Rows from a screen grounding dataset:
===

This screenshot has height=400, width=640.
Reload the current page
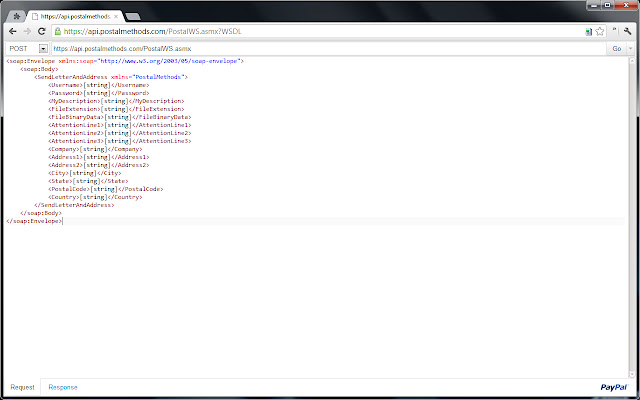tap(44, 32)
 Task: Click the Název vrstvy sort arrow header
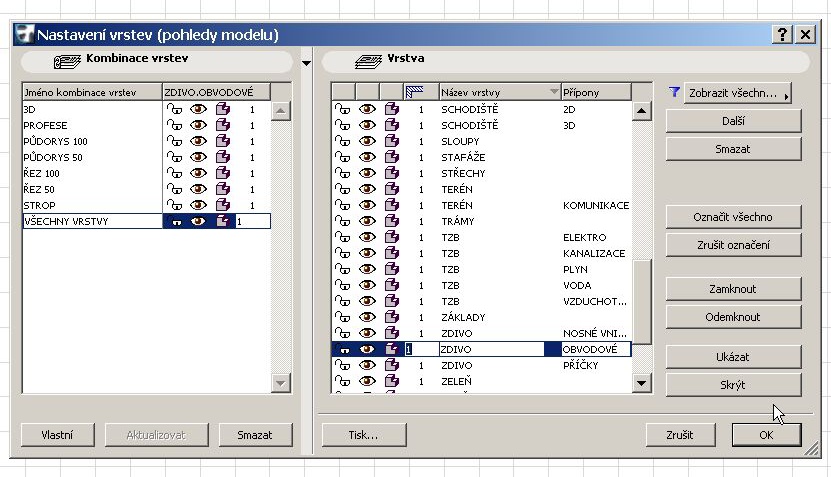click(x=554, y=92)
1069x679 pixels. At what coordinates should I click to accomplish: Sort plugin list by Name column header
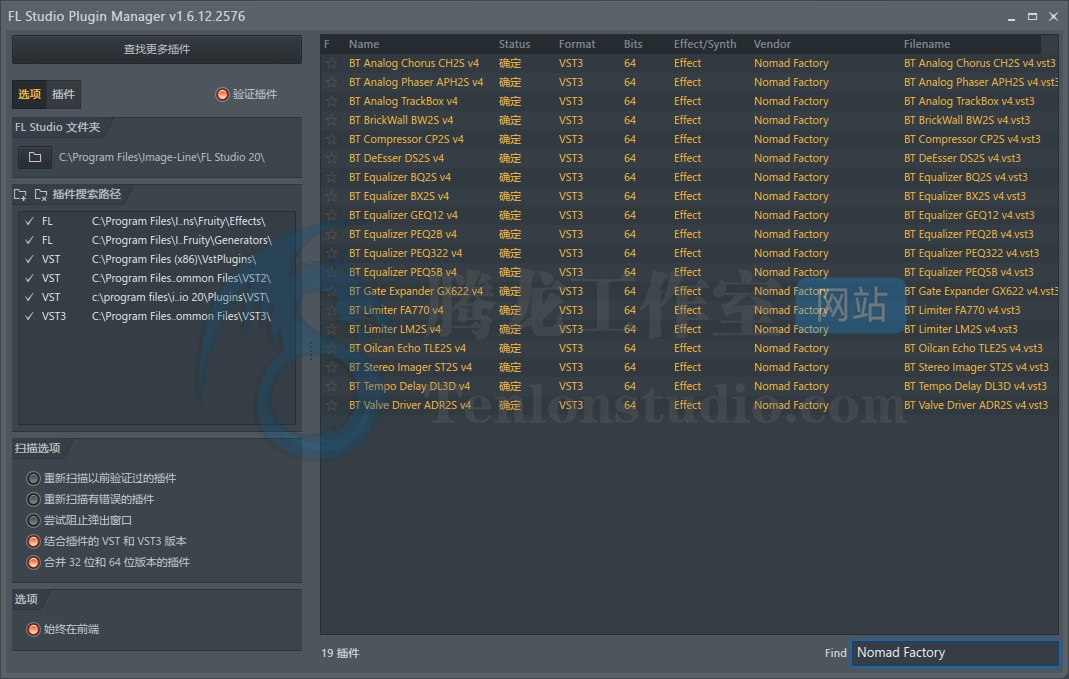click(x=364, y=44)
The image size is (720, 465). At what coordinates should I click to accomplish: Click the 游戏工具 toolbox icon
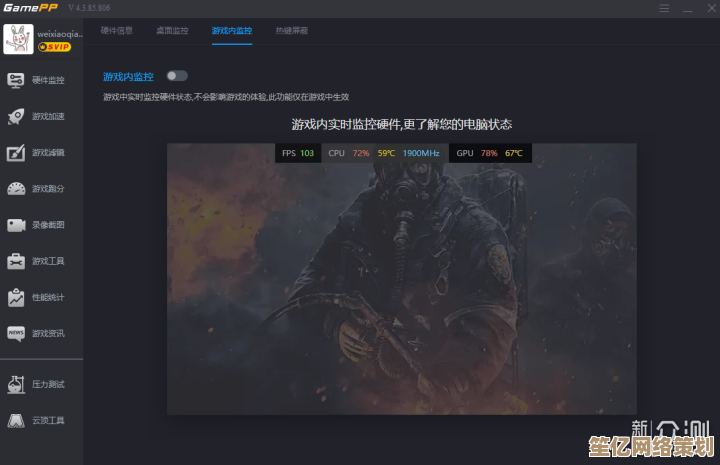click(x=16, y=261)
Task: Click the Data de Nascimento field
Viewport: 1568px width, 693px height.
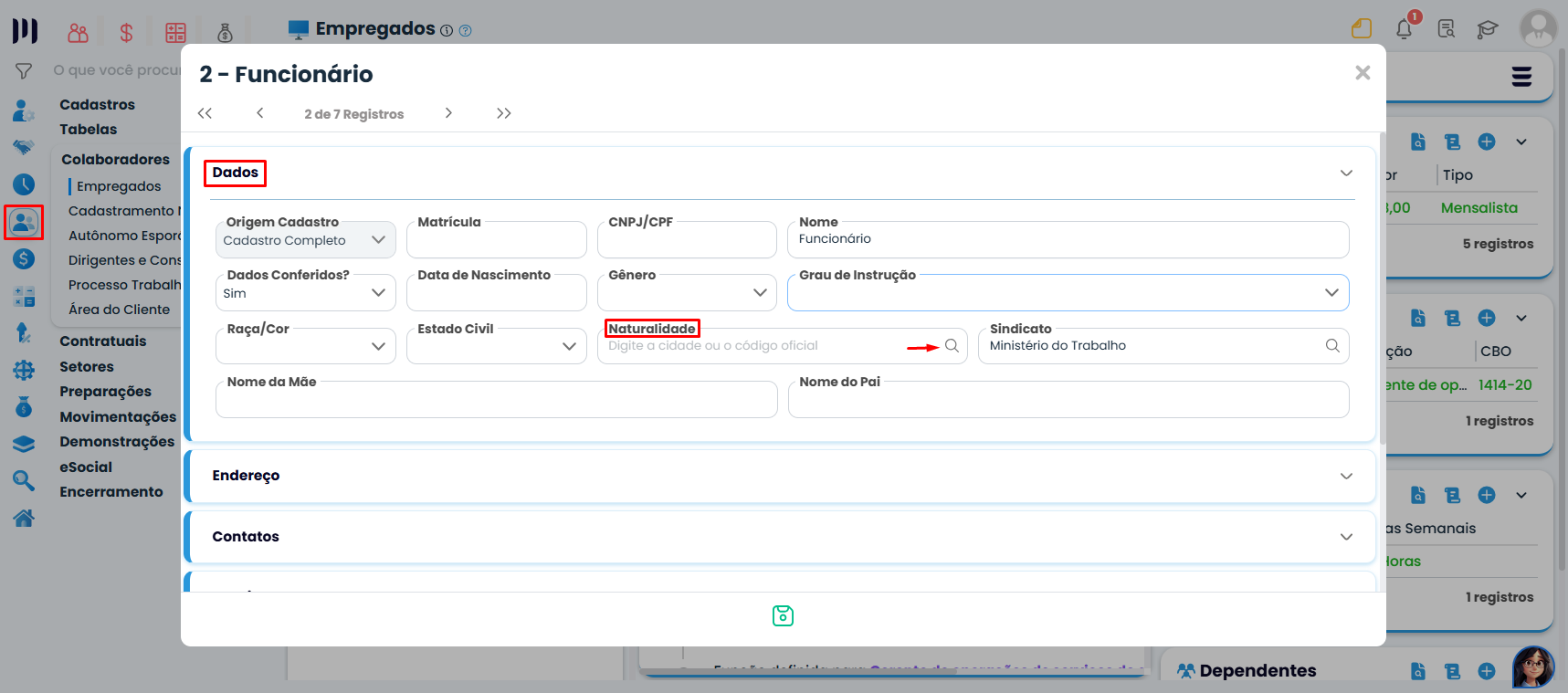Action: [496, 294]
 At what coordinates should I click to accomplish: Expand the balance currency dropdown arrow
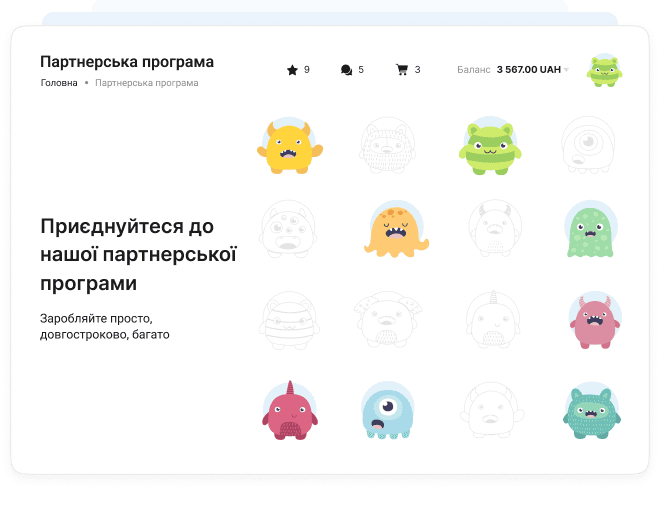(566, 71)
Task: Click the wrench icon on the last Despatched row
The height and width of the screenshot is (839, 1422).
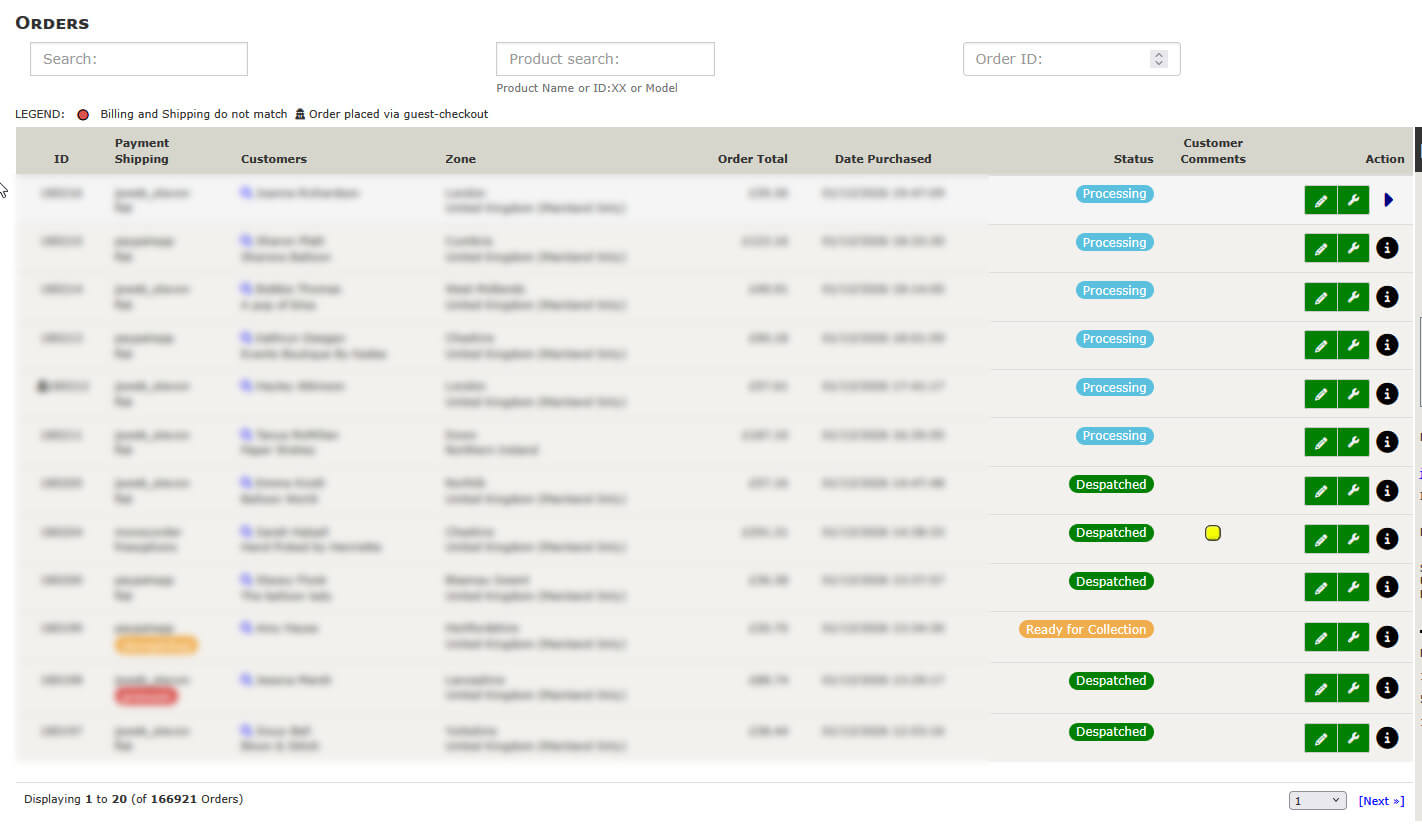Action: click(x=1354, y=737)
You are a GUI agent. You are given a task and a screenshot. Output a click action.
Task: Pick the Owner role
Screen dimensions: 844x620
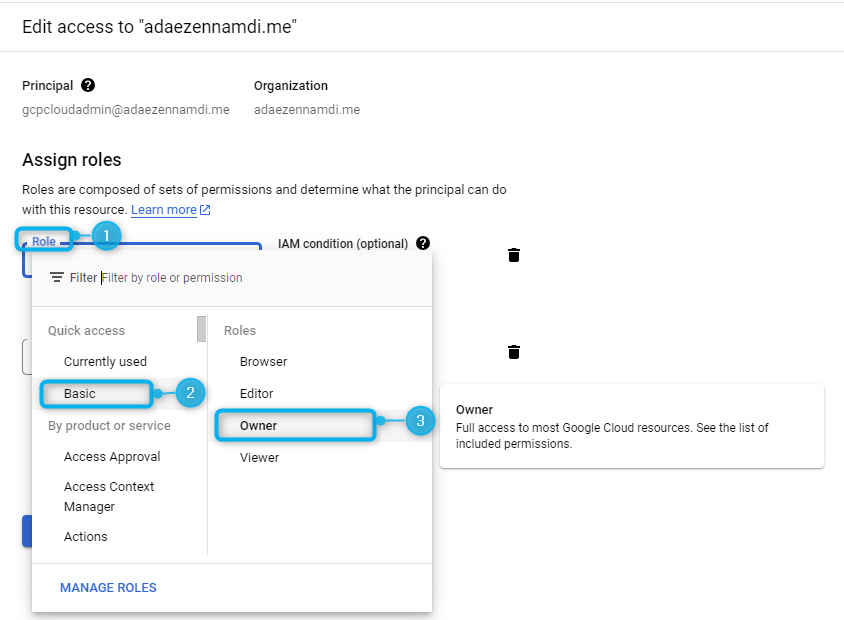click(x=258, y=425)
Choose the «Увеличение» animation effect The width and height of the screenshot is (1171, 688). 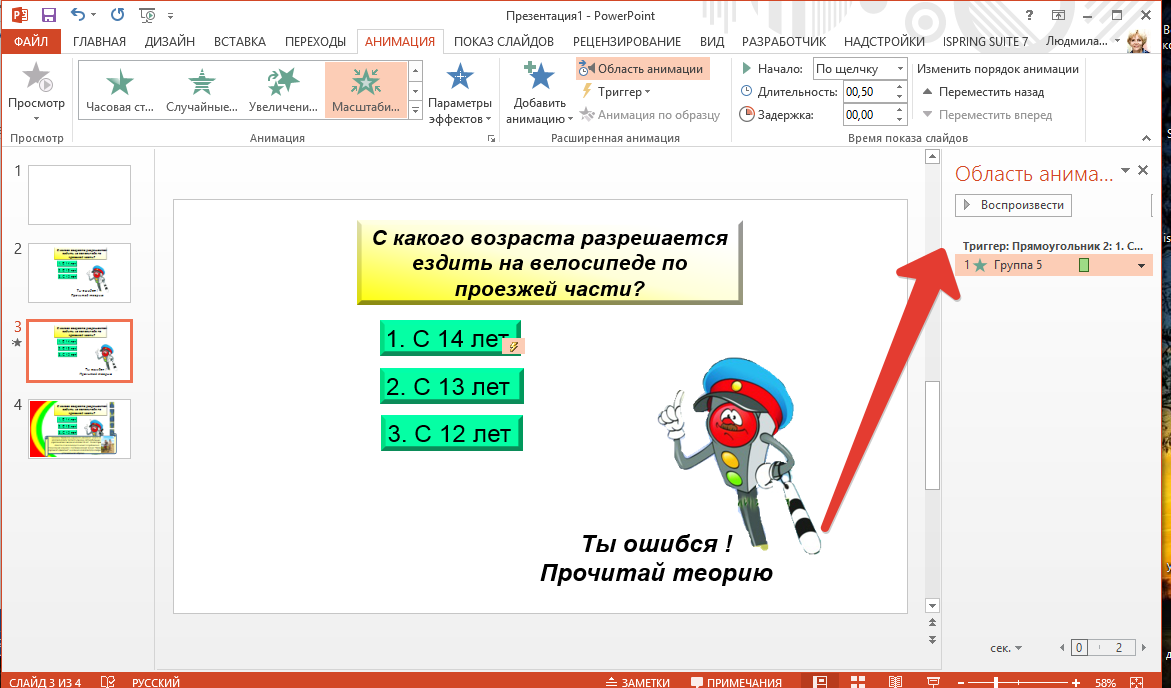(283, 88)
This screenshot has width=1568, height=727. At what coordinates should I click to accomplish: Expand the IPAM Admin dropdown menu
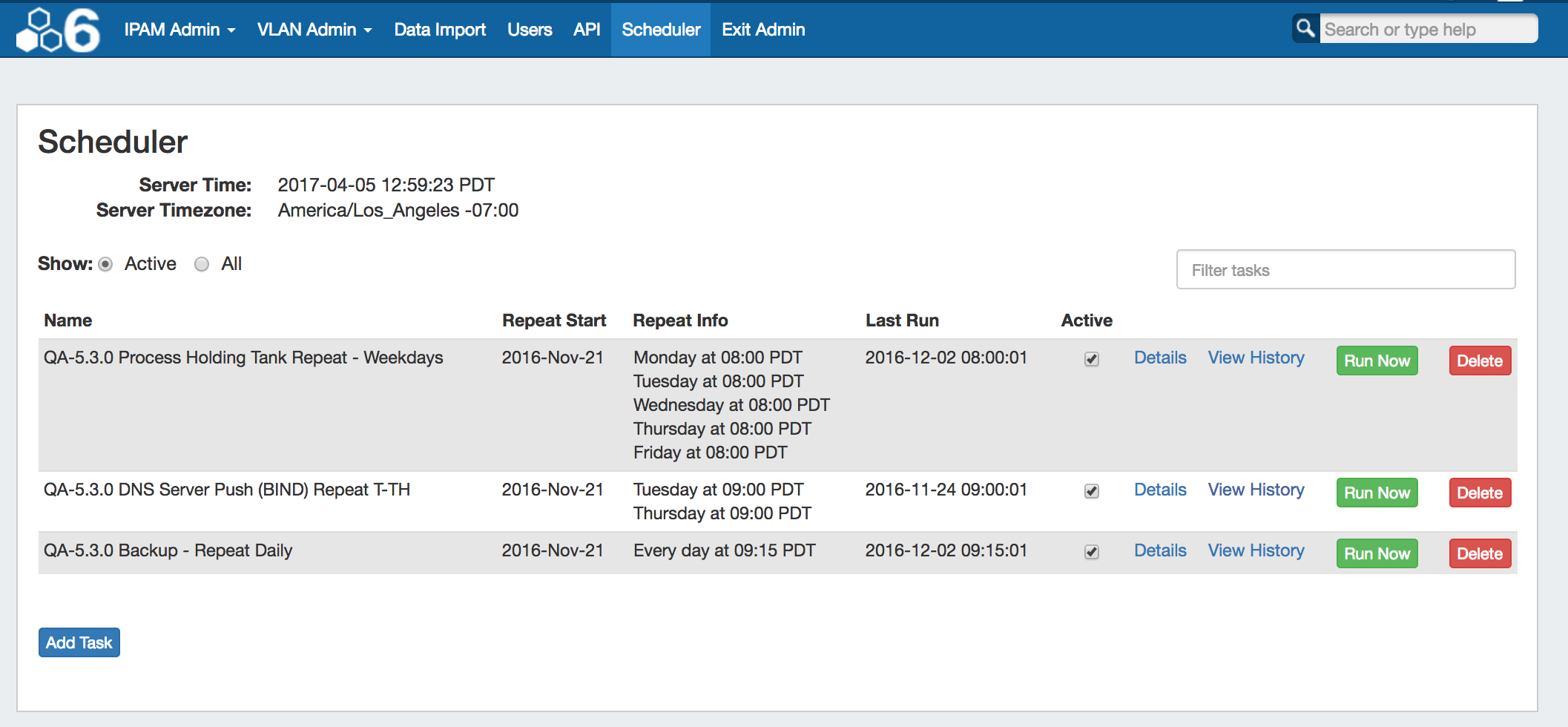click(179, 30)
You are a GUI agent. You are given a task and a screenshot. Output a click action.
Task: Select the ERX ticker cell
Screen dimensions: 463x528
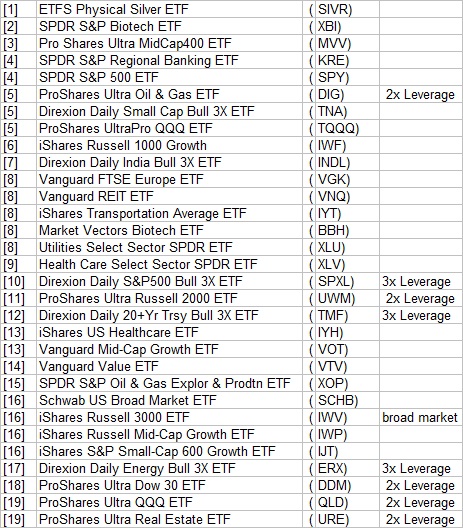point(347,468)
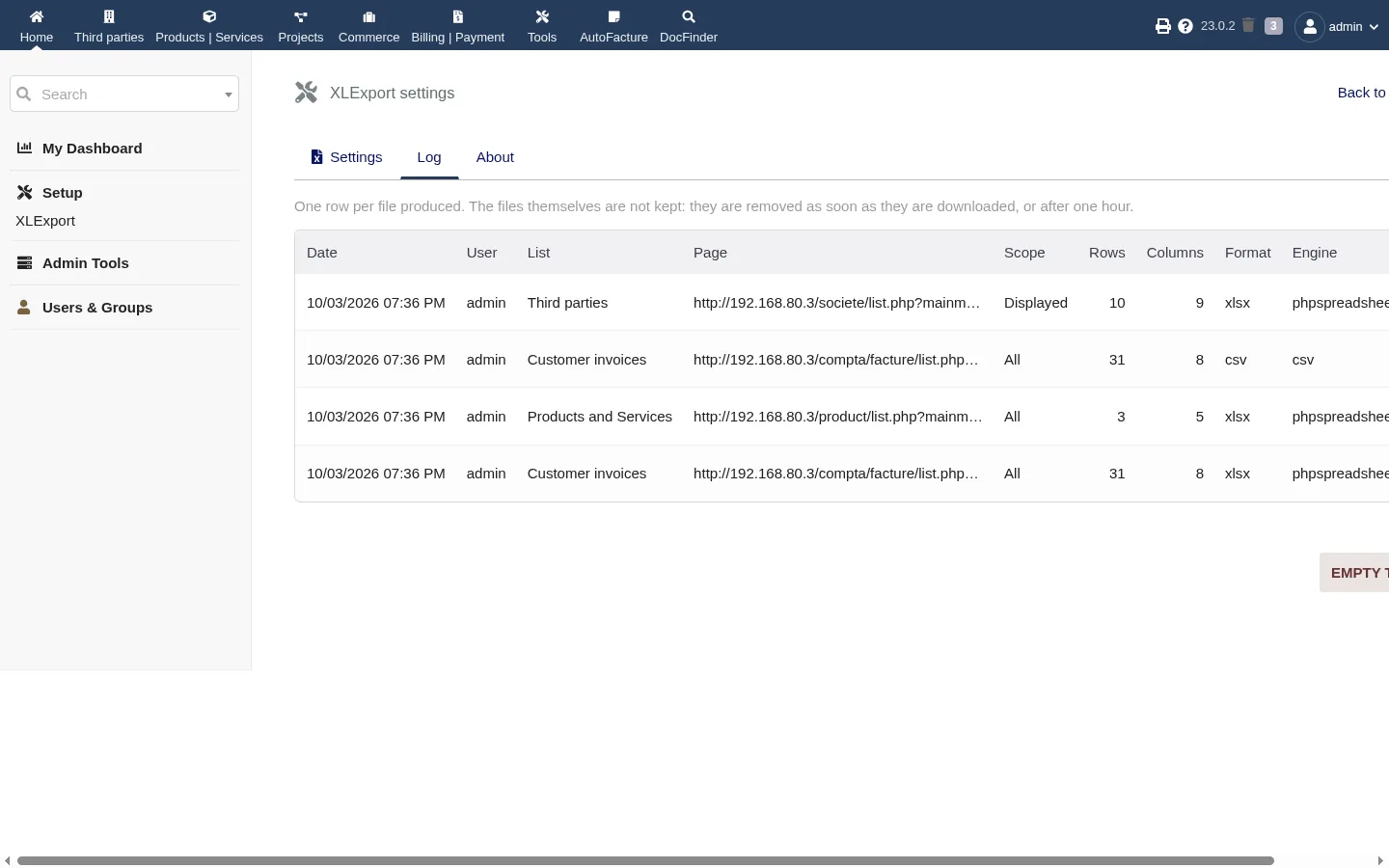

===

DIRECTIONS: Rewrite the listing from the line containing "This screenshot has width=1568, height=727." through the end of the listing, replacing "ticker" with "symbol" and keeping everything else the same. Leave the pictures out.

WRITTEN SOLUTION:
This screenshot has width=1568, height=727. At what coordinates should I click to accomplish: Expand the IPAM Admin dropdown menu
click(179, 30)
You are a GUI agent. You are given a task and a screenshot. Output a click action.
Task: Select the ERX symbol cell
Screen dimensions: 463x528
point(347,468)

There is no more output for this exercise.